I didn't really watch this. I was falling asleep in and out. I thought that Pryor would be in this more. I usually love Colin Higgins' screenplay work. Should I have been watching Stir Crazy?

Saturday, March 27, 2010

Park and Recreation, "Summer Catalog"

Summary:
Leslie holds a picnic lunch for past directors of the Parks Department, hoping they'll provide inspiration as she prepares the annual Summer Events Catalog.


B Story: Tom tries to take the cover photo for the catalog with Mark and Ann as a couple with kid. His plans are complicated by Ann looking awkward on-camera.

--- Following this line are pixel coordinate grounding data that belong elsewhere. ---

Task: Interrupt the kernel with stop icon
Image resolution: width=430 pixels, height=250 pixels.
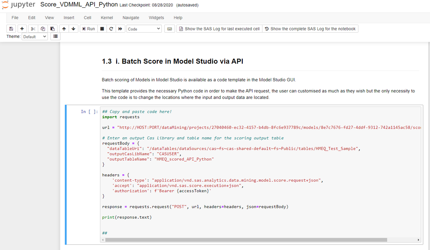Action: tap(102, 29)
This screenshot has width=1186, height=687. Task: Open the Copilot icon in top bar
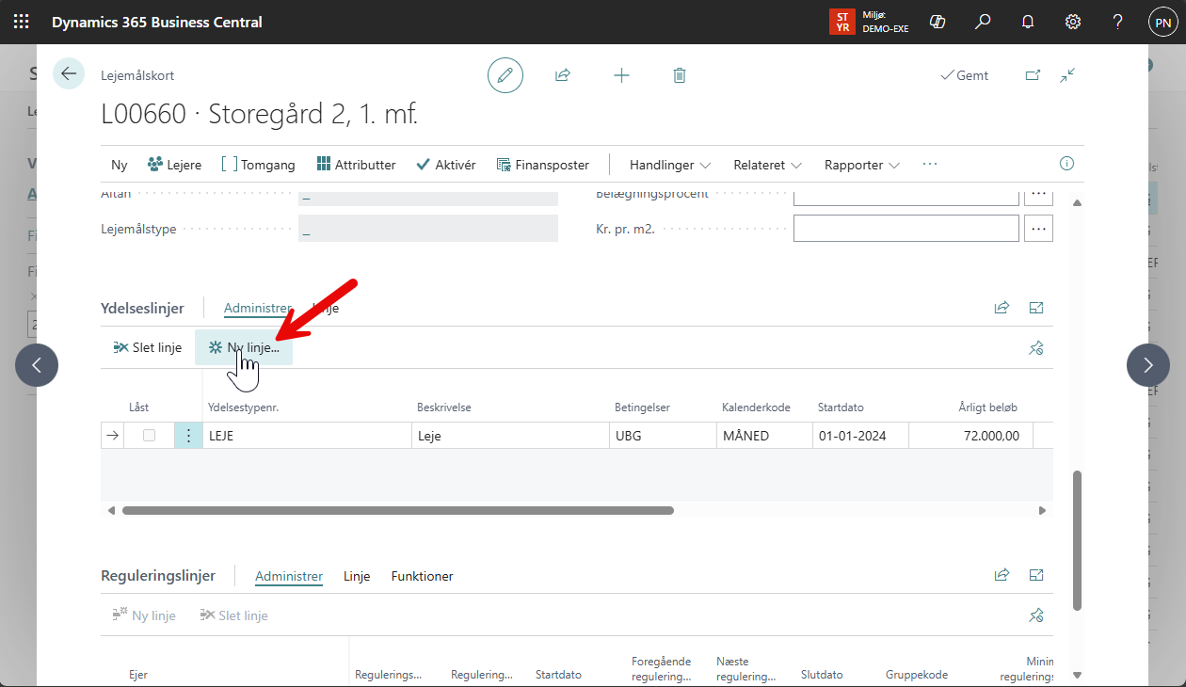pos(937,22)
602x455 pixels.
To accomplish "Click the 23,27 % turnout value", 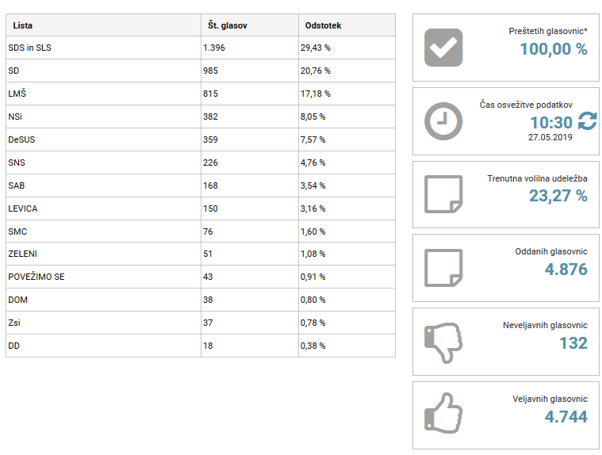I will pyautogui.click(x=558, y=196).
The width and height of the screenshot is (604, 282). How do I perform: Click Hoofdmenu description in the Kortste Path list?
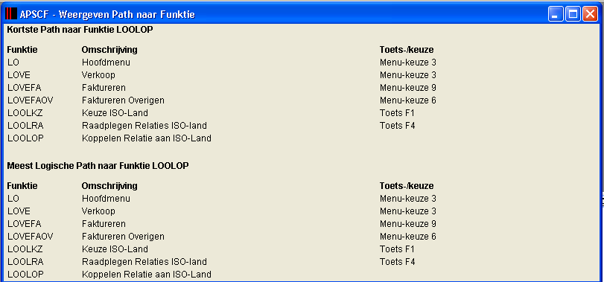[x=106, y=63]
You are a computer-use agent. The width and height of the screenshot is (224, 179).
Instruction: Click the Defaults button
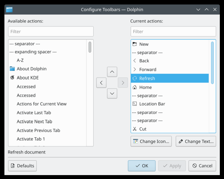22,166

C Story (really the B story?): April and Andy busy themselves at the picnic. Decide to go out to a bar, which April is to young to get into. Their date is a bust. A picture of them together at the picnic ends up being the Catalog cover photo in the end.

Monday, March 22, 2010

Up In The Air (2009, Jason Reitman)

I've been working my way through the Oscar nominees and finally got to Up In The Air, namely because it came out this past week on DVD/Blu-Ray. It is a very good film with some great performances. This is the kind of movie that is rarely made these days; the mid-level drama-with-jokes. It had elements of classic comedy scenarios; the romance, the business comedy, the misanthrope-who-needs-to-change comedy, set against the backdrop of the current jobless crisis. More filmmakers should be using current events as the backdrops for comedies. The reason this film had the most Oscar-nominated actors this year was because it had clearly defined characters that were each given character moments that helped drive the story, and weren't just shoehorned in for fireworks. Another reason films like this don't get made often; the ending. Bittersweet. Some things don't work out. And the things that do work out for Bingham; they are bittersweet. And that's what made this film rise in its quality to me: the ending.

Thursday, March 11, 2010

A Foreign Affair (1948, Billy Wilder)



All Movie Guide Summary:

Writer/director Billy Wilder (in collaboration with producer/writer Charles Brackett) earned his first critical condemnation with A Foreign Affair. Reviewers accused Wilder (as they would so often in the future) of moral bankruptcy, challenging him to prove what could possibly be funny about the Nazi war guilt, the bombed-out city of Berlin, the postwar European black market or attempted suicide. All of these elements are in Foreign Affair, and all are very funny. John Lund is an American army captain carrying on a casual affair with Berlin songstress Marlene Dietrich, who accepts Lund's attentions so long as there are contraband cigarettes and nylons added to the bargain. Iowa congresswoman Jean Arthur is sent as part of an American fact-finding delegation to Berlin, and Lund is compelled to clean up his act--or at least pretend to. Despite her initial shock at the corruption all around her, straitlaced Arthur eventually falls for Lund, but Dietrich has been at this game a lot longer. For an interesting cinematic and sociological exercise, A Foreign Affair should be shown in tandem with Wilder's 1961 Cold War comedy One, Two, Three.